> _Problem details_: The goal is a clean copy of all the data below, with pictures dropped and everything else retyped exactly.

> _Dataset records_:
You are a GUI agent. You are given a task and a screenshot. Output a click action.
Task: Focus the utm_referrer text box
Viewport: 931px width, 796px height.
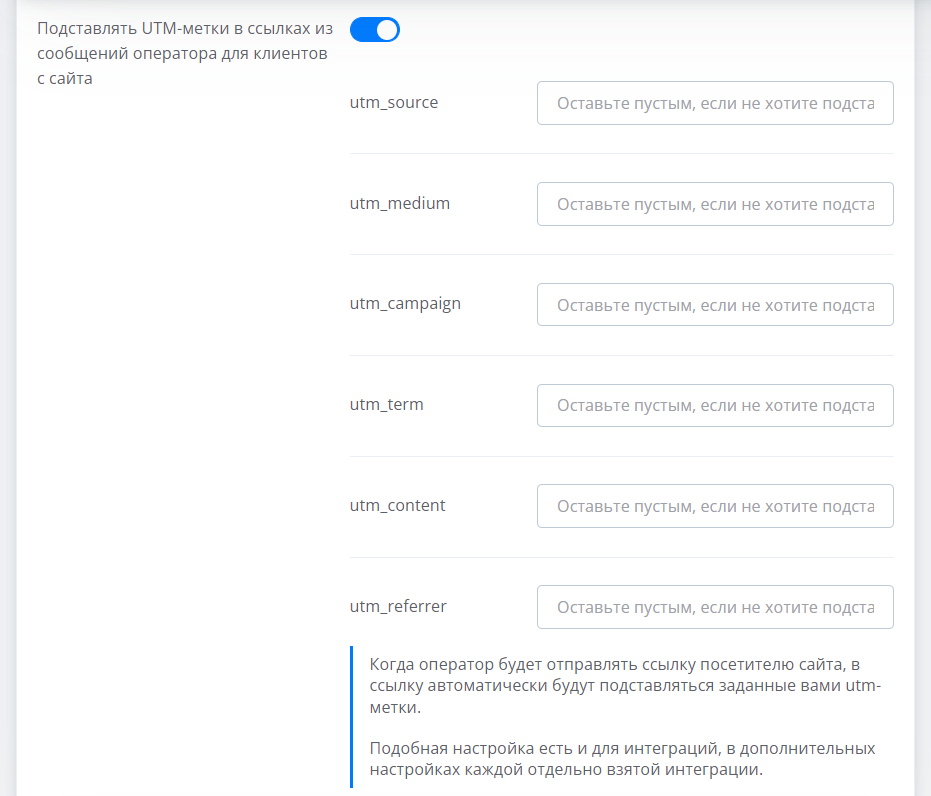coord(714,608)
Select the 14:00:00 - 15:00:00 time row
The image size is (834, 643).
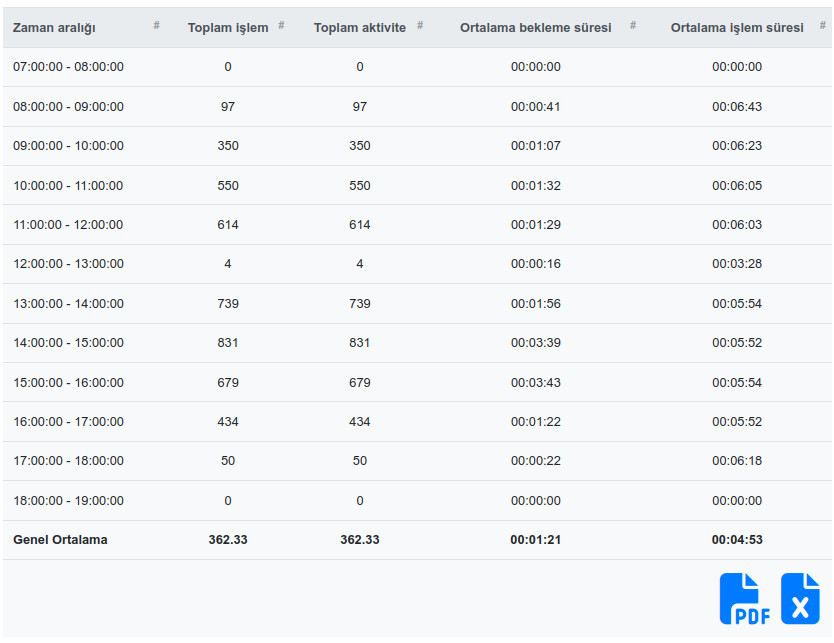pyautogui.click(x=68, y=343)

> _Written answer_:
You are a GUI agent. You are given a task and a screenshot. Output a click action.
Task: Focus the utm_referrer text box
Viewport: 931px width, 796px height.
coord(714,608)
Select the 14:00:00 - 15:00:00 time row
The image size is (834, 643).
pyautogui.click(x=68, y=343)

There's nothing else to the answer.